Saturday, July 10, 2010

The Horrors of Holodomor

Imagine if a 20th century genocide that claimed more lives than the Holocaust had become, essentially, forgotten. That's the chilling context of Holodomor: Ukraine's Genocide, an upcoming feature documentary directed by Bobby Leigh and spearheaded by producer-writer Marta Tomkiw.


For ten years beginning in 1923, the Soviet totalitarian regime of Joseph Stalin indirectly massacred between seven and 10 million Ukrainians, including up to three million children, by confiscating all harvested grains and other foodstuffs in the territory's villages while preventing citizens from leaving. Many years later, a 2006 event organized by the Los Angeles Holodomor Committee brought this forgotten tragedy to the attention of Leigh, a music video veteran who has worked with Guns N' Roses, Joan Jett, The Red Hot Chili Peppers, KISS and many others. "Although I had fancied myself as a history buff," Leigh explains in his Director's Statement, "I had never before ever heard of a Holodomor or any Ukrainian genocide or famine... Much to my surprise, I later found out that no one I knew had ever heard of it either."
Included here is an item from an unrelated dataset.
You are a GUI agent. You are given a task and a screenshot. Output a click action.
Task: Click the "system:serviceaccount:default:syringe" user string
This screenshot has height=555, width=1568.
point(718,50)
A nine-and-a-half minute short version of Holodomor has already made the festival rounds, screening from Monaco and London to New York City and Beverly Hills. For the 93-minute feature-length expansion, Leigh and Tomkiw whittled down some 89 hours of interview footage with survivors and historians.

The feature documentary is a meaningful career milestone for Tomkiw, a Detroit native of Ukrainian descent. As a longtime location manager, she has helped triangulate big-time Hollywood shoots such as Transformers, Million Dollar Baby, Hancock, The Soloist and 8 Mile.